That revelation is actually from a second interview given by former Central Intelligence Agency and former National Security Agency (NSA) contractor Edward Snowden, this time to German broadcast giant ARD.

And even though ARD is the second largest public broadcaster in the world (after the British Broadcasting Company), and Snowden’s message easily unearths the largest violations of the Constitution by the US to date, our dinosaur media does not believe this is mainstream enough to cover.

To be clear, you cannot find the 30-minute interview – released via the international video-sharing site LiveLeak on Jan. 27 – on one single American news outlet.

There are several reasons why this is a dereliction of duty by the media, but the focus here is on the effect it will continue to have on international politics and the sheer impact of the information itself.

In a staggering release from German news magazine Der Spiegel, Germany plans to resume counter-espionage efforts after decades of indifference to Western spying. This initiative is a direct outcome of one of Snowden’s initial leaks, revealing that the NSA was wiretapping a non-governmental cell phone belonging to German Chancellor Angela Merkel.

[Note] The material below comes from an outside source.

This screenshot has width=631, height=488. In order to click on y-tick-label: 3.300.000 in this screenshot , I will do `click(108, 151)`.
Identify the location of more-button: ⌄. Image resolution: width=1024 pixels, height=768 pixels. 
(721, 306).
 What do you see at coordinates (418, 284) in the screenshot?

Furthermore, Merkel plans to work with French President Francois Hollande to create permanent European Internet services to attempt to be walled off from the US spying grid. It wouldn’t surprise anyone if they call it The Berlin Firewall.

For perspective, contemplate what would happen if the US discovered that Great Britain was collecting every little slice of life emanating from the electronic footprint of Americans. The media would likely scream for immediate war.

Some agents in the US government have gone on the offensive. Kentucky Sen. Rand Paul recently sued the Obama administration for violations of the Fourth Amendment to the Constitution.

“The Fourth Amendment is included in the Constitution precisely to prevent the issuing of general warrants in which blanket authority is given to the government to spy on citizens at will,” states Paul in an official video released Feb. 11.

Snowden calls this blanket authority the “architecture of oppression,” and taking into account the scope of the mass surveillance and the confines of the Fourth Amendment, it seems Paul’s lawsuit has solid legal ground.

For the record, Paul received plenty of coverage from the lame-stream media regarding his suit, referring to Snowden’s whistleblowing all the way. And yet the same networks that trumpeted Paul’s press conferences shied away from airing Snowden’s ADR interview two weeks prior.

The rotten cherry on this spoiled sundae is the appalling opening of the ADR interview; Snowden references a Buzzfeed article wherein “acting government officials” from the Pentagon and the NSA were anonymously asked what they think about him.

He soberingly states “…They wanted to murder me. They would be happy, they would love to put a bullet in my head, poison me…and have me die in the shower.”

Cumulatively, Snowden is responsible for blowing the lid off of major violations of the tenets of Western diplomacy, given a US senator serious cause to sue the president, and would drive some federal officials to commit capital crimes against him.

Isn’t this someone the entire country should be paying close attention to?